Relationship between patient-perceived vocal handicap and clinician-rated level of vocal dysfunction

Lesley F Childs, Clifford Bielinski, Laura Toles, Amy Hamilton, Janis Deane, Ted Mau
Laryngoscope 2015, 125 (1): 180-5

OBJECTIVES/HYPOTHESIS: The relationship between patient-reported vocal handicap and clinician-rated measures of vocal dysfunction is not understood. This study aimed to determine if a correlation exists between the Voice Handicap Index-10 (VHI-10) and the Voice Functional Communication Measure rating in the National Outcomes Measurement System (NOMS).

STUDY DESIGN: Retrospective case series.

METHODS: Four hundred and nine voice evaluations over 12 months at a tertiary voice center were reviewed. The VHI-10 and NOMS scores, diagnoses, and potential comorbid factors were collected and analyzed.

RESULTS: For the study population as a whole, there was a moderate negative correlation between the NOMS rating and the VHI-10 (Pearson r = -0.57). However, for a given NOMS level, there could be considerable spread in the VHI-10. In addition, as the NOMS decreased stepwise below level 4, there was a corresponding increase in the VHI-10. However, a similar trend in VHI-10 was not observed for NOMS above level 4, indicating the NOMS versus VHI-10 correlation was not linear. Among diagnostic groups, the strongest correlation was found for subjects with functional dysphonia. The NOMS versus VHI-10 correlation was not affected by gender or the coexistence of a psychiatric diagnosis.

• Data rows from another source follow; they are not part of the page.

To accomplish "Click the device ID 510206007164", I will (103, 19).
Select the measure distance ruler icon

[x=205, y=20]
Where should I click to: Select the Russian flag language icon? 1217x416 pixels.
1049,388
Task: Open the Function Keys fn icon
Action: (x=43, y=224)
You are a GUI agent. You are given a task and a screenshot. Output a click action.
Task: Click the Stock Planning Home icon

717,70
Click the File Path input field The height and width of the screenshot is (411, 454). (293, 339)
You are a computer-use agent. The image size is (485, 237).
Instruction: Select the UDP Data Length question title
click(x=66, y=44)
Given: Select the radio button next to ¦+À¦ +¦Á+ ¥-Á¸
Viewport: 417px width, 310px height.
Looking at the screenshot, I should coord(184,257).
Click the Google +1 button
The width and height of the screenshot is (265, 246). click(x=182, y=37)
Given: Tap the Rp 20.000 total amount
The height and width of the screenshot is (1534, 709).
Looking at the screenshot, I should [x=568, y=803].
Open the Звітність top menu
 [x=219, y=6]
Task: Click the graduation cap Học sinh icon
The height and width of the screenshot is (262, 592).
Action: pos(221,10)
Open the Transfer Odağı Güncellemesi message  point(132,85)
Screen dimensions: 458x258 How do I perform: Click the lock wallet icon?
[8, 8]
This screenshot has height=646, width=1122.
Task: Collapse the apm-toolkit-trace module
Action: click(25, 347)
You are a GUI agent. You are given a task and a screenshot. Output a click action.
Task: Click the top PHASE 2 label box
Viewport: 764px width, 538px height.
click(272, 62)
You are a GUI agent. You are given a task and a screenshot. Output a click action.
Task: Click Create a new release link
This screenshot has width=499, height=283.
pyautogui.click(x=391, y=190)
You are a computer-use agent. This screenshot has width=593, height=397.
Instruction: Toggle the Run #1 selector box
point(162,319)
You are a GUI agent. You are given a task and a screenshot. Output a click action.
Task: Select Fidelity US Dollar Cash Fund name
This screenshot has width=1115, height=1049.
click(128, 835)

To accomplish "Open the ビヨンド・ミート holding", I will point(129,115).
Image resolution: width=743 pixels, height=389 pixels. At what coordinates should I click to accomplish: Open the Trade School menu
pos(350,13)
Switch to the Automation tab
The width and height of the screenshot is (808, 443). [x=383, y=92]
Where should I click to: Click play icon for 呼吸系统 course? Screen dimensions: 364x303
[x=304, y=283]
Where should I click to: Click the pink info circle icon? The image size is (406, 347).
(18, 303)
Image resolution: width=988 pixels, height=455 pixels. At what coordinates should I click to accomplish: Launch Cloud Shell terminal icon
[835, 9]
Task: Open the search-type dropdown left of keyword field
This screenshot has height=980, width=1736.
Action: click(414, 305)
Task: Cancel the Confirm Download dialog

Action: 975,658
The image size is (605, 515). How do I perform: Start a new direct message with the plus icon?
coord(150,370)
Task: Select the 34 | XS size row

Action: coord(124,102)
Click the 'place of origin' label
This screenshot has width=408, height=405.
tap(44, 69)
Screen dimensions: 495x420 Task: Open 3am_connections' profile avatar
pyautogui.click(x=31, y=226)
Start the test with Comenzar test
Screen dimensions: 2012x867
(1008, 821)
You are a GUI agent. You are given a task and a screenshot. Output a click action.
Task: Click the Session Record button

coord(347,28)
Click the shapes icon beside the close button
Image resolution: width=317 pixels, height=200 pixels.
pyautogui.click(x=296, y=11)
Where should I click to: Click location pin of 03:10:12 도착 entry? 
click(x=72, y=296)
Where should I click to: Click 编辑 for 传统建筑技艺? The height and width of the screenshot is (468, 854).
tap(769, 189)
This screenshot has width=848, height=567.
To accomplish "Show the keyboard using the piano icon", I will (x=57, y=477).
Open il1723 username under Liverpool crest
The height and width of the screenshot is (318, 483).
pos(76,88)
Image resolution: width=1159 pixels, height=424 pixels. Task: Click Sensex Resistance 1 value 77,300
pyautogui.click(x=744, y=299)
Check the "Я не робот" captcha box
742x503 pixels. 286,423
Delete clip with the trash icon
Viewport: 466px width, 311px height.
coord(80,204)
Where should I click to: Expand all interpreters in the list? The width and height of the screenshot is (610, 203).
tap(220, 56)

CONCLUSIONS: A simple relationship between VHI-10 and NOMS rating does not exist. Patients with mild vocal dysfunction have a less direct relationship between their NOMS ratings and the VHI-10. These findings provide insight into the interpretation of patient-perceived and clinician-rated measures of vocal function and may allow for better management of expectations and patient counseling in the treatment of voice disorders.